Talk 2: Decision-Focused Learning with Directional Gradients
Speaker: Michael Huang
Abstract: We propose a novel family of decision-aware surrogate losses, called Perturbation Gradient (PG) losses, for the predict-then-optimize framework. The key idea is to connect the expected downstream decision loss with the directional derivative of a particular plug-in objective, and then approximate this derivative using zeroth order gradient techniques. Unlike the original decision loss which is typically piecewise constant and discontinuous, our new PG losses is a Lipschitz continuous, difference of concave functions that can be optimized using off-the-shelf gradient-based methods. Most importantly, unlike existing surrogate losses, the approximation error of our PG losses vanishes as the number of samples grows. Hence, optimizing our surrogate loss yields a best-in-class policy asymptotically, even in misspecified settings. This is the first such result in misspecified settings, and we provide numerical evidence confirming our PG losses substantively outperform existing proposals when the underlying model is misspecified.

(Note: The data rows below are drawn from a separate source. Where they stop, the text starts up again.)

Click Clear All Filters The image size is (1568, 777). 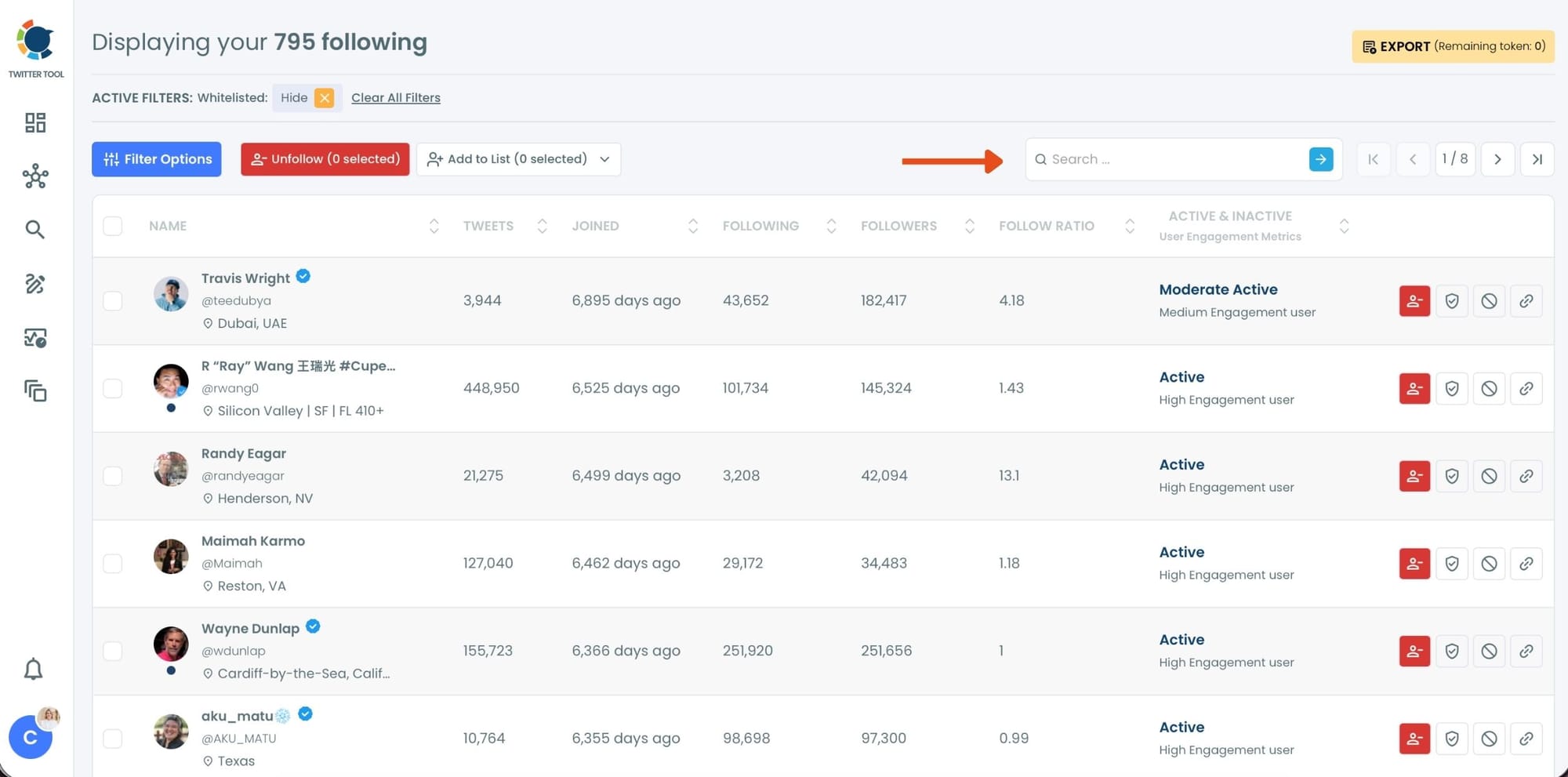coord(395,97)
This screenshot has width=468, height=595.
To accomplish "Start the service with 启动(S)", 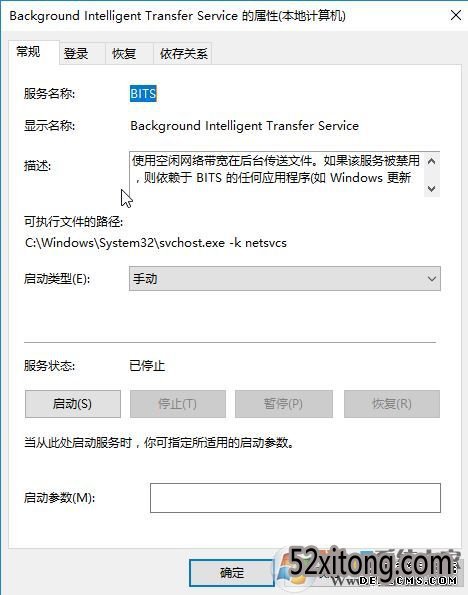I will coord(72,404).
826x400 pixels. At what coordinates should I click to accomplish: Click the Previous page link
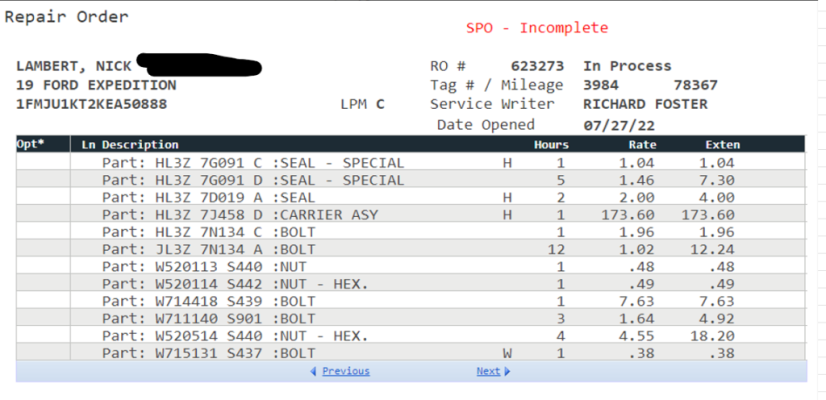pyautogui.click(x=346, y=371)
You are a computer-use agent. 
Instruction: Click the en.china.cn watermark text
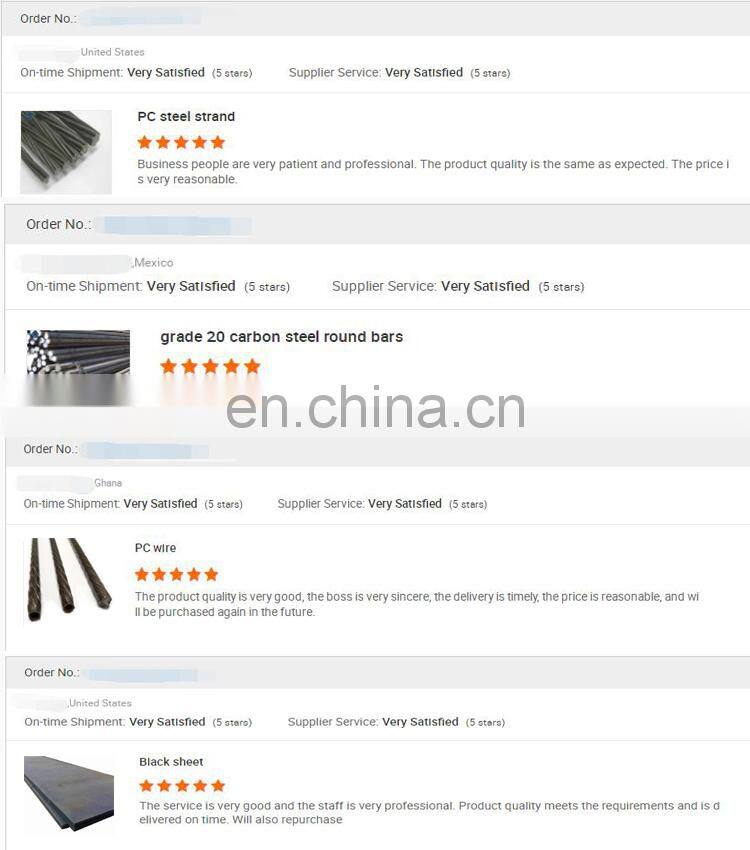point(375,408)
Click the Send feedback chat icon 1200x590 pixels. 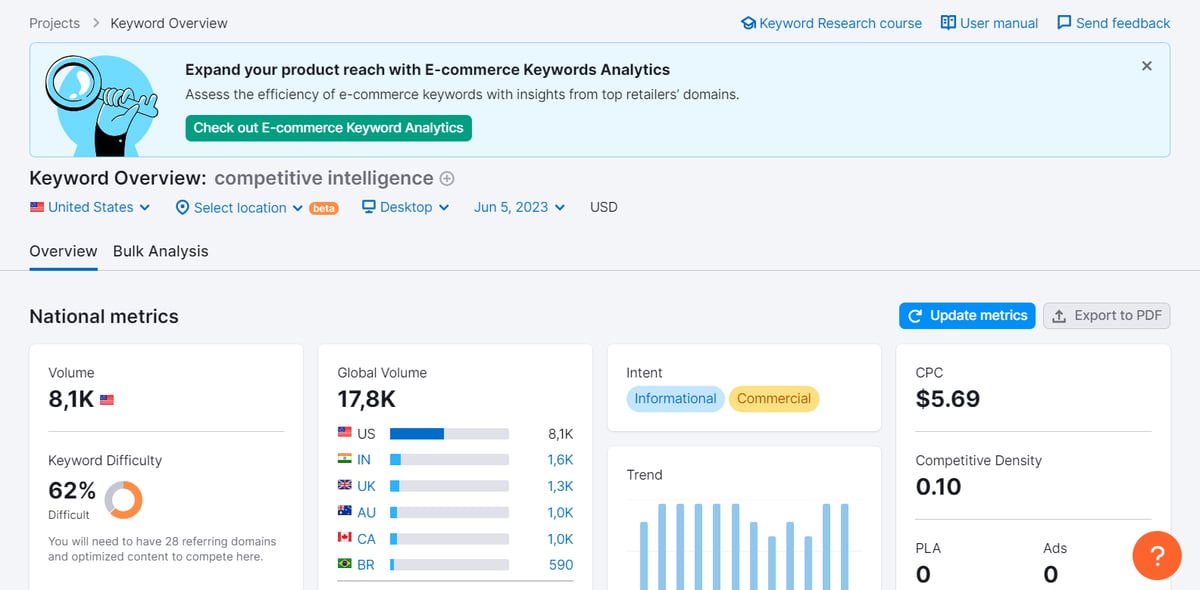[x=1063, y=22]
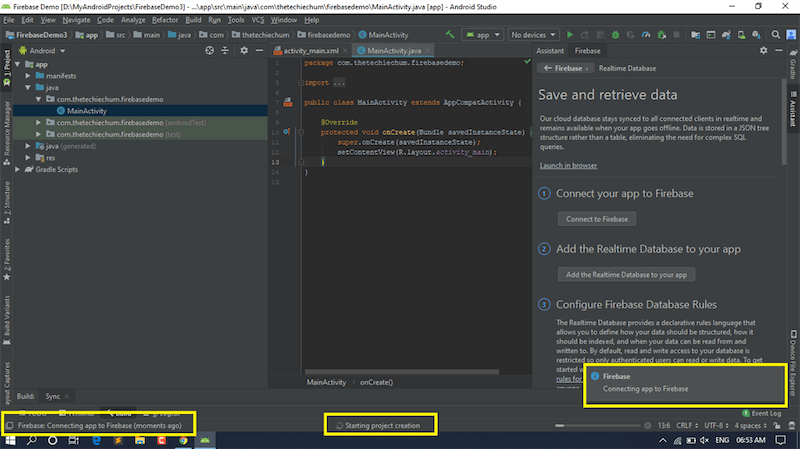Screen dimensions: 800x449
Task: Collapse the java folder in project tree
Action: pos(26,88)
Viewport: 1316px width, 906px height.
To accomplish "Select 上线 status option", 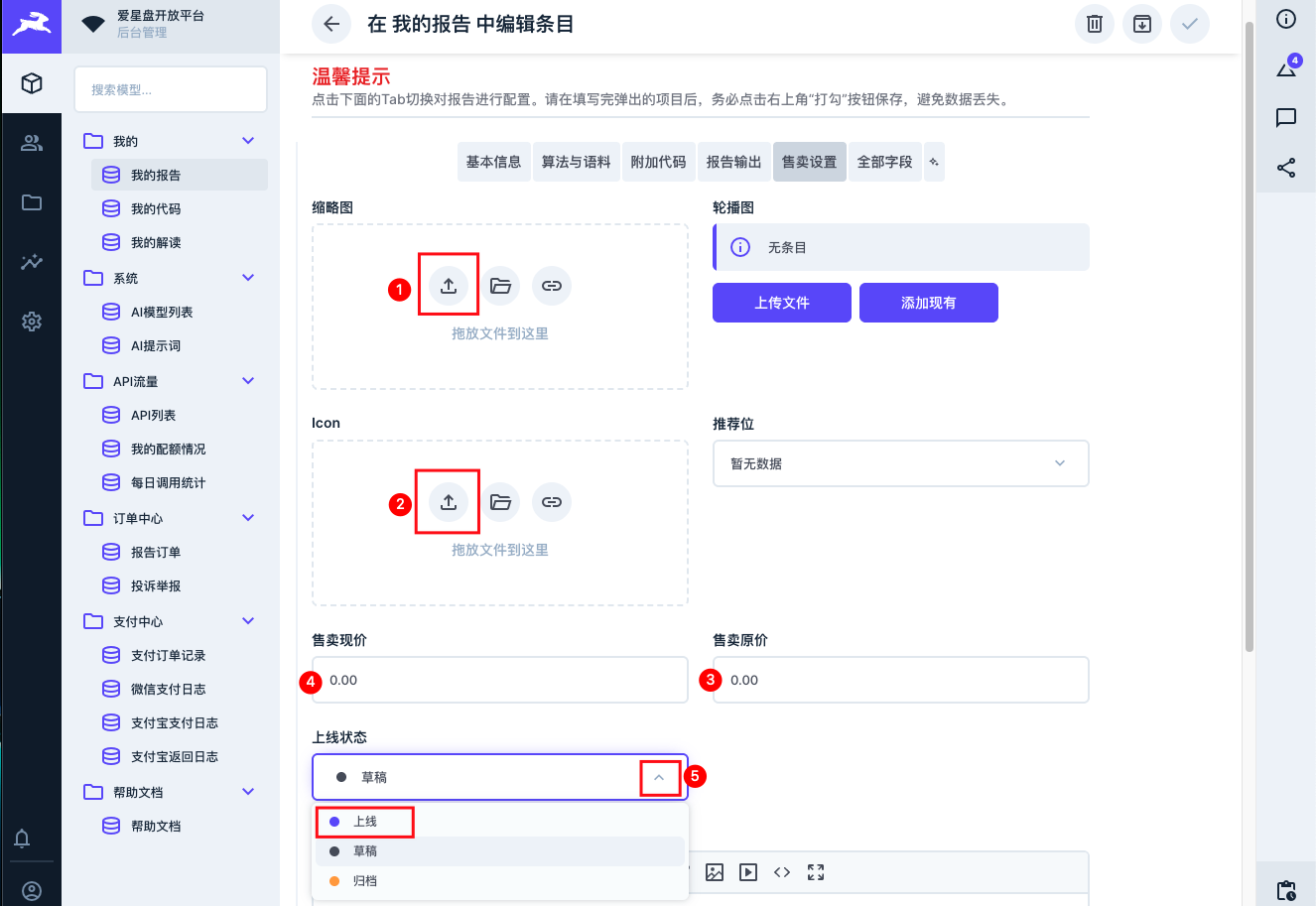I will (365, 822).
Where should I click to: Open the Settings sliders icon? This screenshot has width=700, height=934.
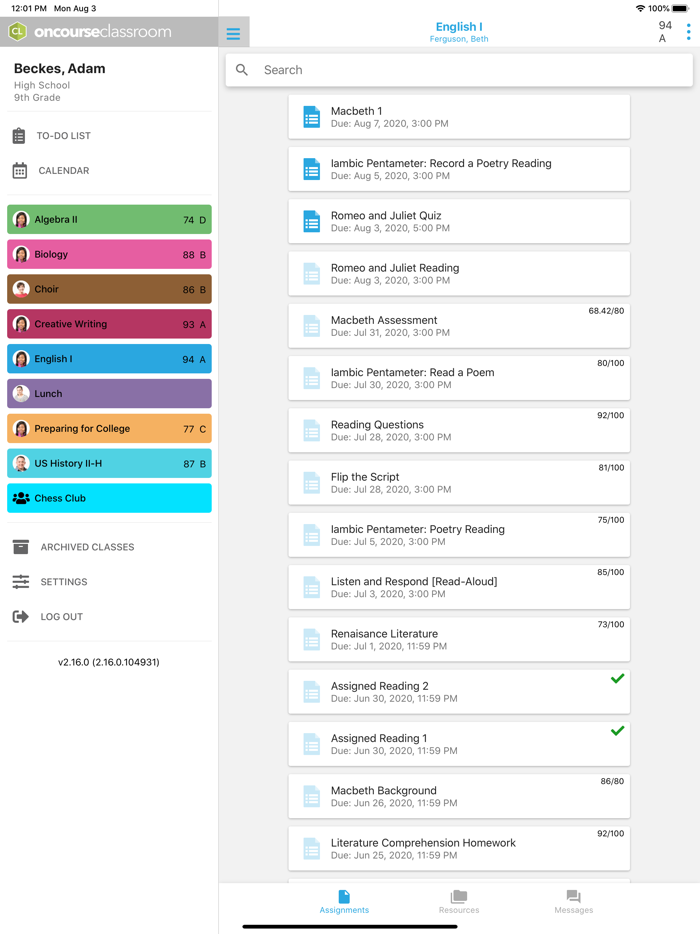[x=21, y=582]
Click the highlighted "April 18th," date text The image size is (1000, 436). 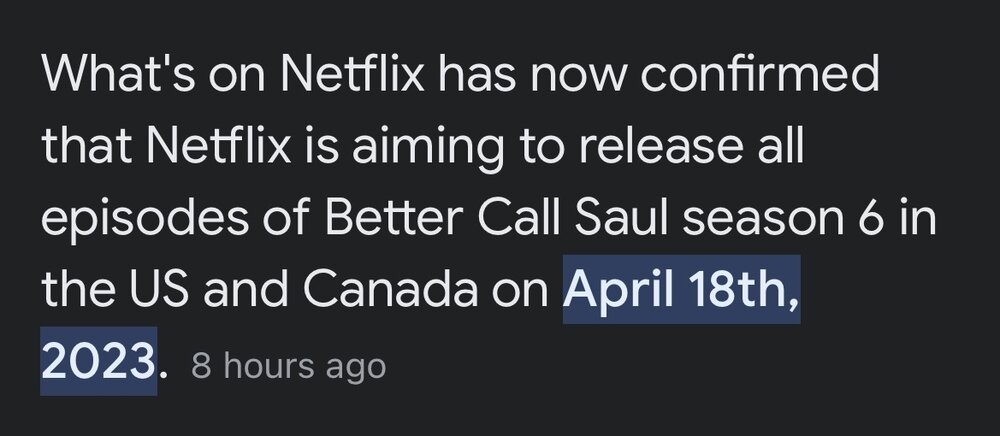(x=681, y=288)
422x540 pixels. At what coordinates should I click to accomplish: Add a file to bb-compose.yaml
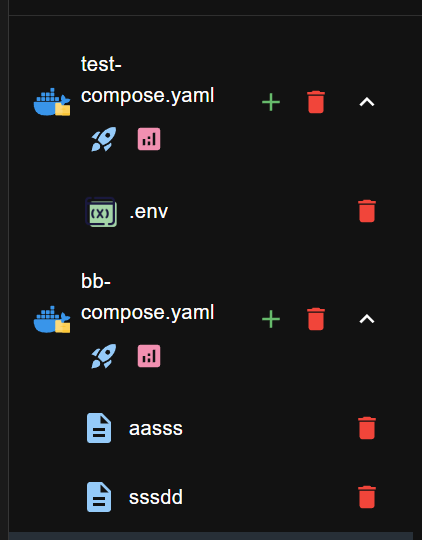(271, 319)
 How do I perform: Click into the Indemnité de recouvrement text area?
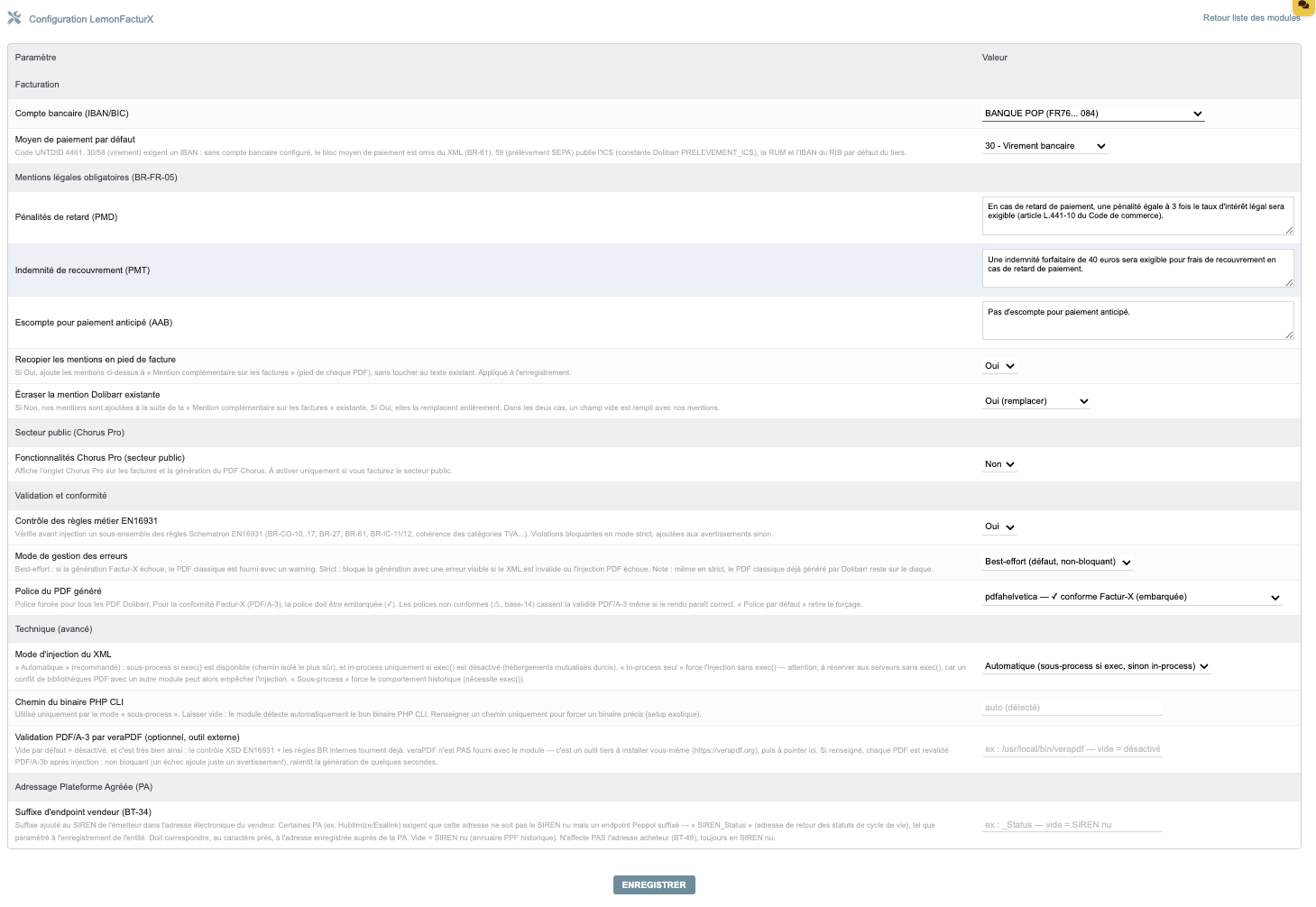(1137, 269)
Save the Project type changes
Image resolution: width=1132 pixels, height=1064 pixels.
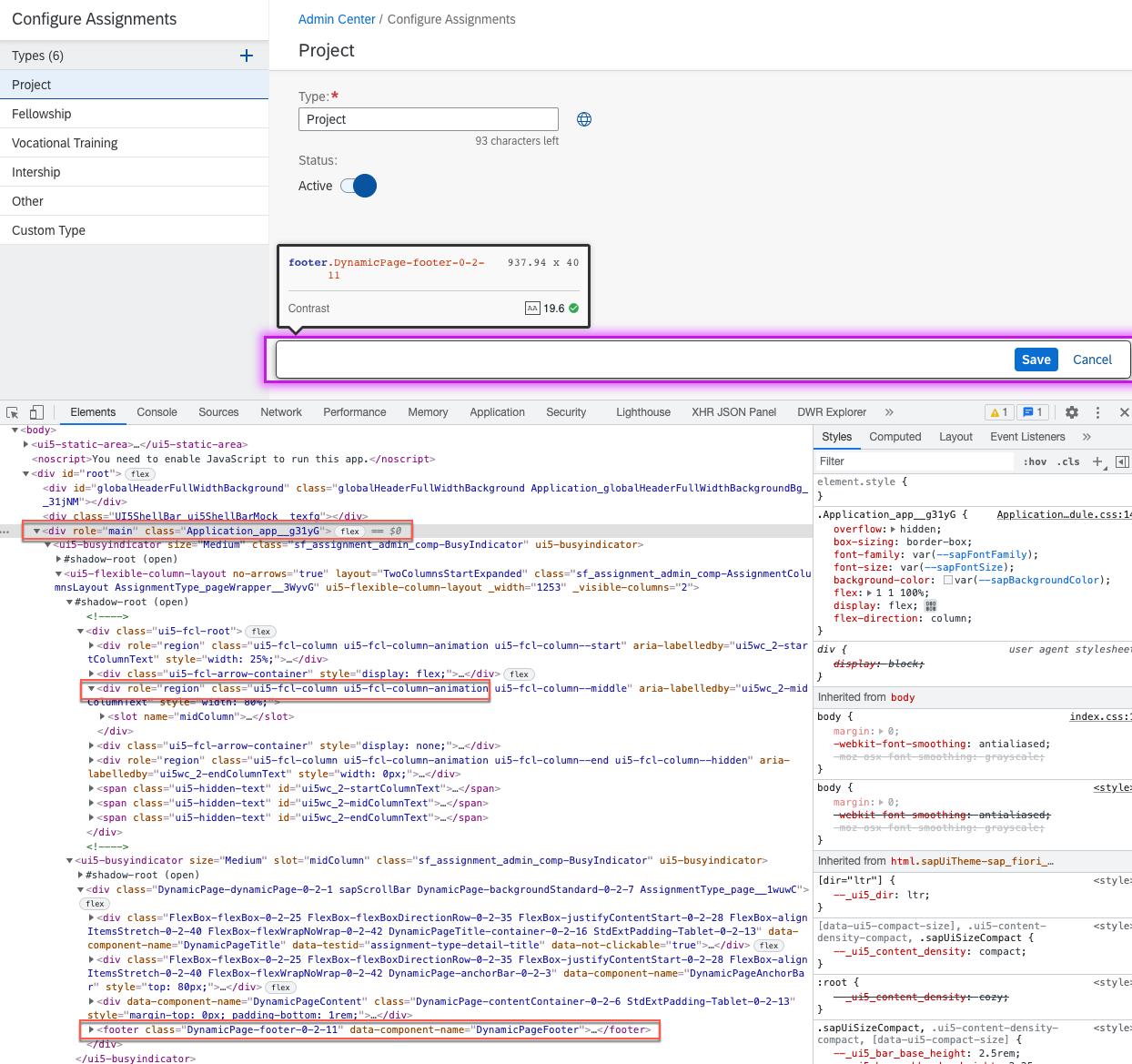pyautogui.click(x=1036, y=360)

Talk 3: Norm-Free Exact Regularization and Applications in Data-Driven Optimization
Speaker: Meng Qi
Abstract: This paper revisits the theory of \textit{exact regularization} – where optimal solutions of a regularized convex optimization problem exhibit a phase transition phenomenon and eventually coincide with those of the original unregularized problem (under certain conditions).We examine this phenomenon from a norm-free perspective – instead of adopting norm-related assumptions, our results are established on conditions only involving Bregman divergence and convexity. We proved two key results: (1) a norm-free version of Lipschitz continuity of the regularized optimal solution, and (2) a phase-transition threshold for the exact regularization to hold that depends solely on intrinsic problem parameters. Notably, our norm-free framework generalizes classical norm-dependent conditions, such as strong convexity of the regularization function, and broadens applicability. Our theoretical results have applications in many data-driven optimization problems, for example to integrated prediction-optimization, inverse optimization, and decentralized optimization. Our results for exact regularization potentially lead to faster convergence or tighter error bounds in these settings.